Dans les photographies de Jean Depara (photographe d’un XXème siècle disparu avec lui) une virtuosité (sans effets) fait bouillonner la nuit où des clés d’amours possiblement clandestines chassent les nuages du lit des cieux. Des jambes se livrent à des dérives, elles enveloppent le regardeur de leur érudition. Aimer doit pouvoir s’écrire entre toutes ses lèvres. Et en pleine nuit la libre entrave des corps délivre le soleil. Et les émotions n’ont plus d’âge.
La nuit et ses fêtes font quitter le monde objectif. Pas question au passage de prendre dans la bouche le fruit que possèdent des peaux de velours. Mais qu’importe. De la cendre noire surgit des étincelles. Des décolletés pudiques, impudiques ont la bonté divine d’une seule entité céleste: Eros. Il a quitté désormais Kinshasa. Du moins tel que Jean Depara le montrait. Mais il faut se laisser envahir des blancs, des noirs entrelacés dans les plis de motifs.
Emulsion ou mariage: on ne saurait dire tant il est difficile de démêler la réalité optique des effets qu’elle entraîne pour l’œil. Il est soudain aux prises avec des bouillonnements suaves, des brassages généreux dans la touffeur des nuits. Jean Depara captait le sens de lunaisons voluptueuses. Des fleurs noires semblaient nées de l’espace et devenaient les ondines des grâces. On voudrait que ses égéries et éphèbes du passé fassent partie de notre monde. Mais le XXIème est moins insouciant, plus religieux. Et c’est bien affolant.

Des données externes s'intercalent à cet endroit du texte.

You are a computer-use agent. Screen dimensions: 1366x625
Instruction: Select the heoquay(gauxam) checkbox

C’est pourquoi le lointain des espaces captés par le photographe ressemble à un mirage, des calligraphies du vertige. L’équilibre était précaire mais s’y glanait l’utopie qui n’est plus de saison. Photographe de la nuit il en montrait le jour dans des heures volées au réel. Chaque dérobade enlacée mais pudique berçait une complicité loin de la vulgarité et de la souffrance. Tout semblait se partager en noir et blanc et en une certaine innocence. Mais le temps est passé. D’où le plaisir de retrouver ce monde perdu.

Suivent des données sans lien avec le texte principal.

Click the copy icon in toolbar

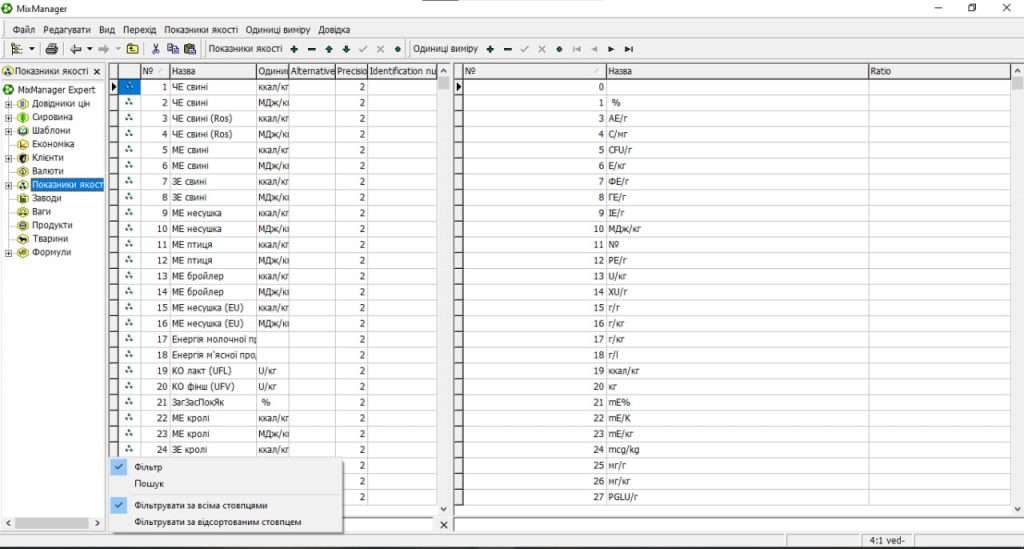coord(172,49)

L’homme brûlait au cœur et au corps de la femme car incendiait le coeur et le corps de l’homme. Il y avait là l’impertinence de l’éphémère, la permanence du mystère, des cascades de frissons sous la chaleur accablante qu’apaisait la nuit. Elle communiquait dans Kinshasa endormi avec un ailleurs comme les yeux dans le rêve et la fête. Personne ne craignait que le ciel ne lui tombât sur la tête. On ignorait le retour des intégrismes et des pandémies. Tout cela confortait dans une étrangeté qui séparait du monde. Jean Depara en fut le poète.